Gale Hammond had only $32 in his pocket when he started his business and needed $75 just to cover the cost of the state licensing fee.
But the young businessman was pleasantly surprised when a state official, upon seeing how discouraged Hammond was, let him have the license for $25.That was 44 years ago, and Hammond Toy & Hobby stores are still going strong with $1.5 million in gross sales last year. Hammond has weathered the influx of national chain stores, hefty taxes, some financial reversals and changes in the industry.
Now 75, Hammond still works full time, gets to each of his seven stores regularly and has no plans to retire. "It's a fun business," he says as he gestures at the colorful rows of toys and hobby items that fill his Cottonwood Mall store.
Hammond always knew he'd be a business owner, just like his father, West, who operated a Salt Lake cafe. However, World War II put some of Gale Hammond's plans on hold.
"Everyone was getting drafted in those days. All my friends joined the Air Force, but I couldn't get in because I had bad eyes," Hammond said.
He wanted to stay out of the infantry and to get as much education as possible in the three months between high school graduation and his 18th birthday -- which would bring "greetings" message from the draft board.
To achieve these goals, Hammond signed up as an accounting student and began an intensive program at LDS Business College.
He would attend school from 8-11 a.m., then rush to his father's cafe to help with the lunch crowd. Then it was back to LDS Business College from 1:30-5 p.m. Then back to the cafe to tend to evening diners. Back to the college for night classes. Back to the cafe to finish up and lock the doors. Bedtime was after midnight.
He finished a one-year accounting program in three months and graduated in 1942.
Hammond was drafted anyhow, but was told he couldn't serve because of poor eyesight. "They told me they would draft women and children before they would draft me."
He enrolled at the University of Utah, but a year later "they ran out of women and children and drafted me." It was off to war in Europe. Hammond then served a mission for The Church of Jesus Christ of Latter-day Saints and afterward got a job in San Francisco.
Although he longed to be a business owner, he didn't want anything to do with food service. At his father's cafe, "we always worked late nights, holidays and Sundays, and I didn't want that," Hammond said. "I thought a toy store looked like fun."
Hammond got a job in the toy department at Macy's in San Francisco and started reading toy magazines as a primer to starting his own business.
Back in Utah, he got his his business license, checked the newspapers for birth announcements and began approaching parents to buy educational toys. He built the business over time and opened Utah's first discount toy store.
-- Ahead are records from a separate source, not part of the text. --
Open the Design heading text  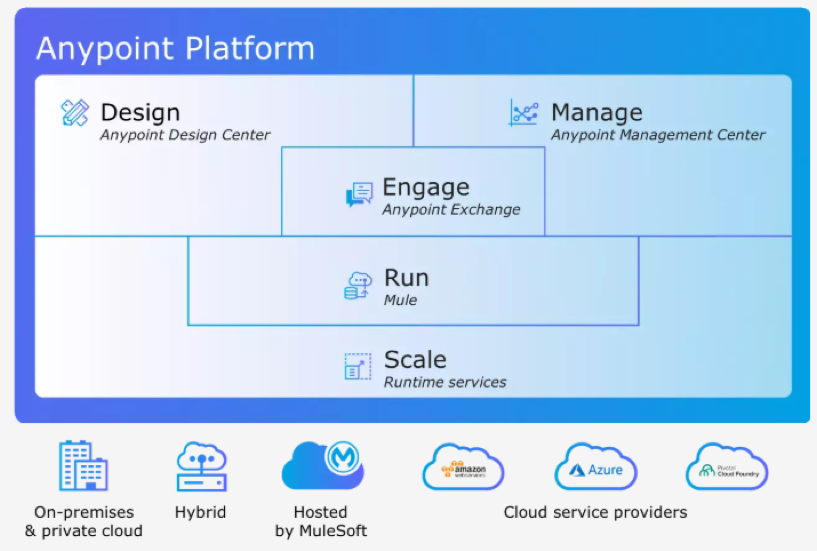[x=140, y=112]
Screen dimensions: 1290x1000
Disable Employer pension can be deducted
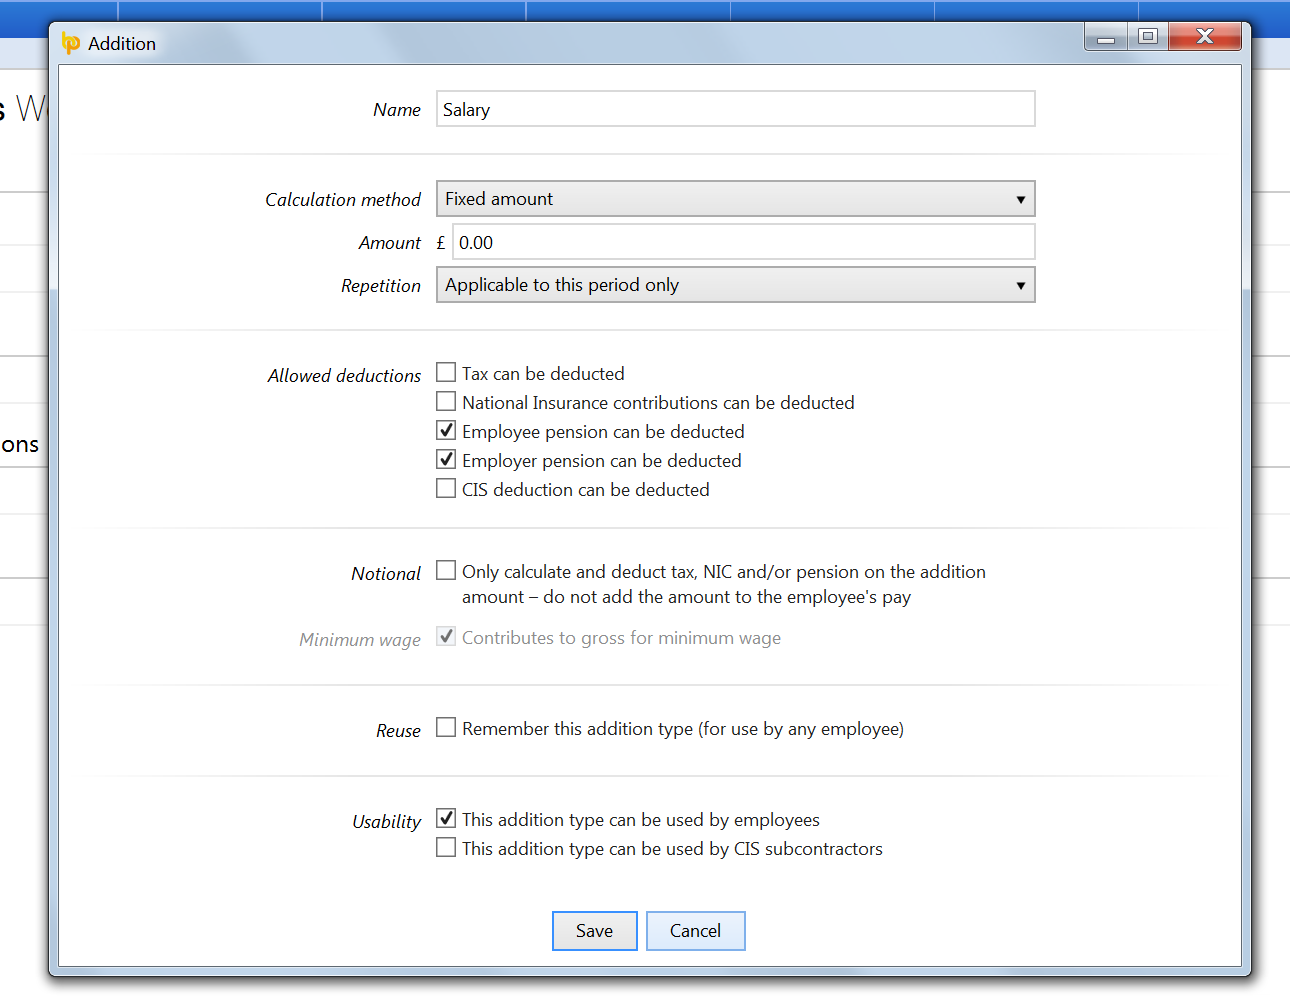point(446,460)
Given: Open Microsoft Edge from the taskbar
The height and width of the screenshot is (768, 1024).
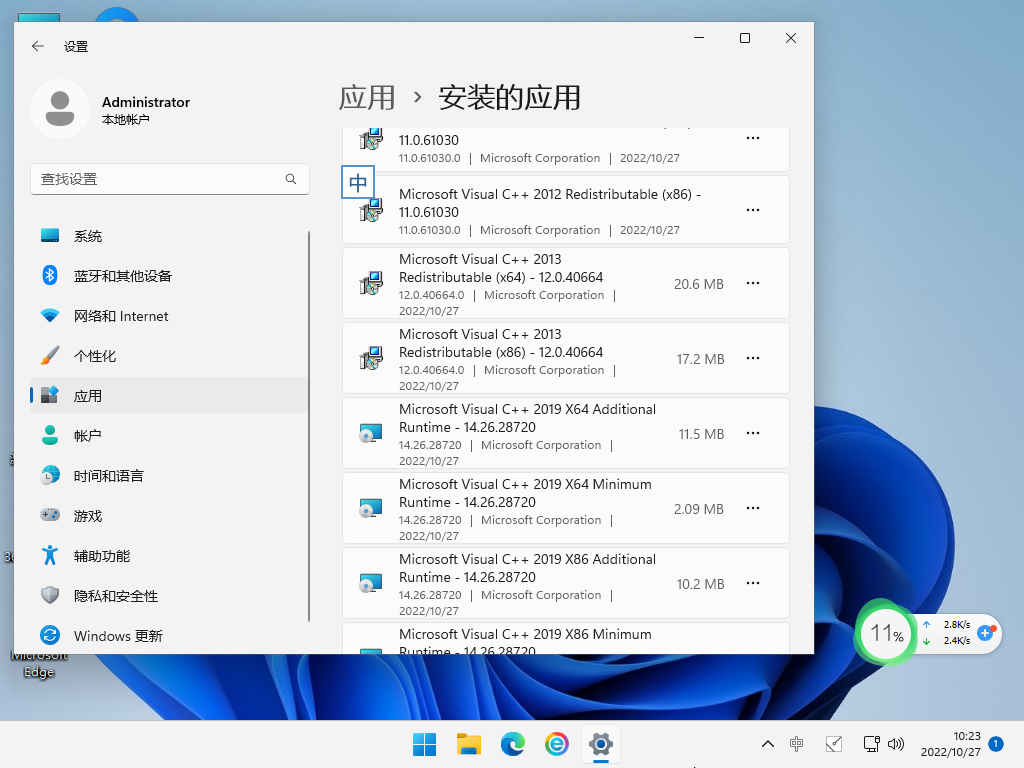Looking at the screenshot, I should tap(512, 744).
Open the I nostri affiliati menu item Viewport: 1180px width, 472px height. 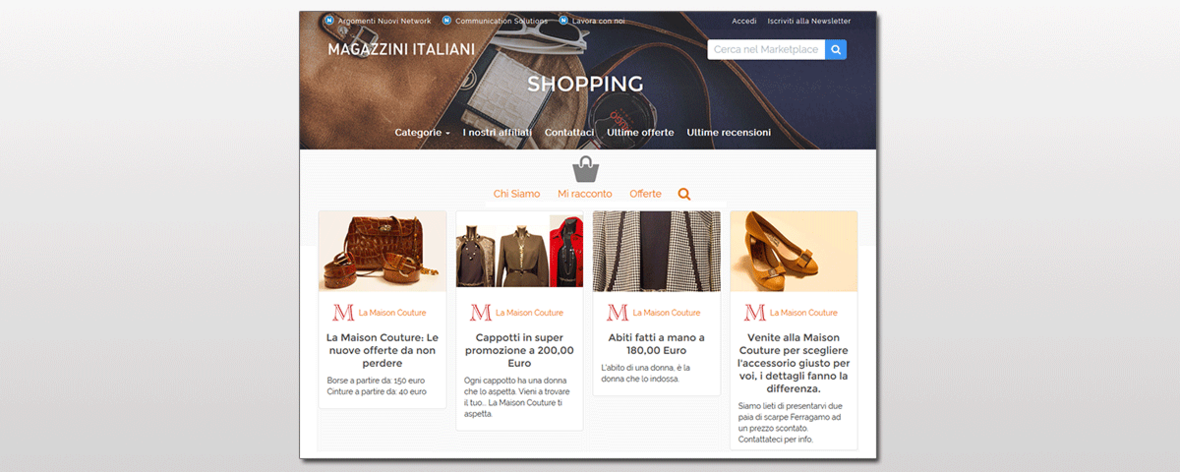point(497,132)

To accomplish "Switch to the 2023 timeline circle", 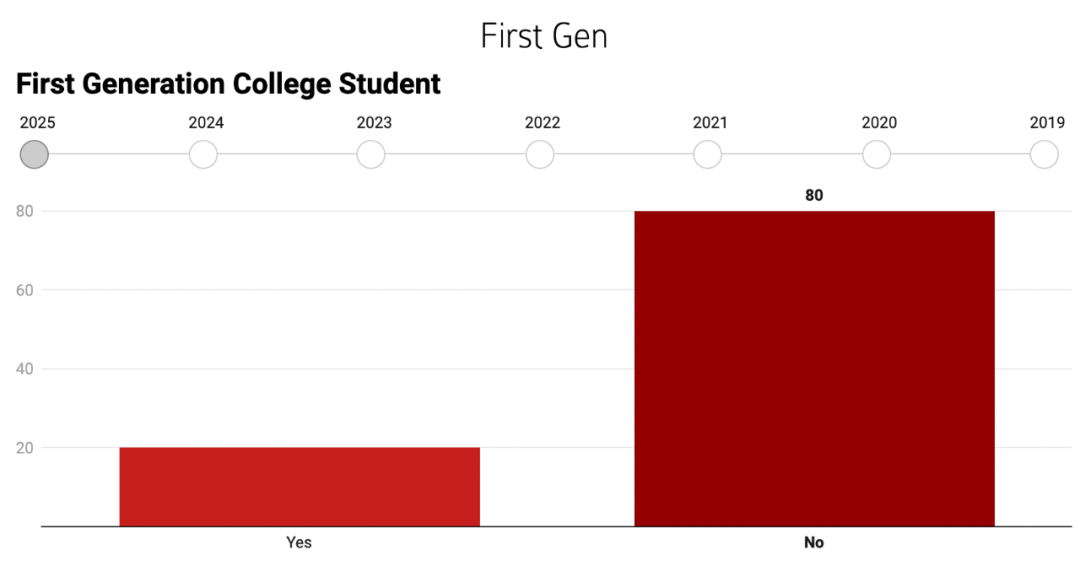I will pyautogui.click(x=371, y=155).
Later, he owned eight stores and was known as Utah's "toy king."
It wasn't always easy, though. Once, when Utah's economy sagged, Hammond's business was near bankruptcy, and it took severe austerity measures keep it afloat.
Then came the national chains, lured, he said, by tax breaks worth much more than the discount he got on his business license.
Hammond adjusted to keep things going.
"We decided we didn't want to have a store farther than one hour from our warehouse," to keep control of quality and stock, he said. "When merchandise comes in, we can have it on the floor in two days -- sometimes the same day. The Wal-Mart stores can take two weeks."
Hammond also reduced the size of his stores and focused on hobby items.
Hobbies have always been consistently popular in Utah, and the classic items seem to appeal to shoppers year after year: trains, rockets and models of sorts.
But Hammond hasn't forsaken toys by any means. For example, his store in Cottonwood Mall has a healthy stock of Pokemon toys on hand with more coming in, as well as Pokemon cards. There also are Star Wars figurines and card games, Stomp Rockets, dolls of all sorts, classics like Legos and much more.
Hammond prides himself on keeping abreast of industry trends, but he laughingly remembers one memorable misstep. "In 1959 when the salesmen presented Barbie, I said, 'No, it's too sexy a doll. Utah is too conservative for that.' The next year I bought it and I've bought it ever since.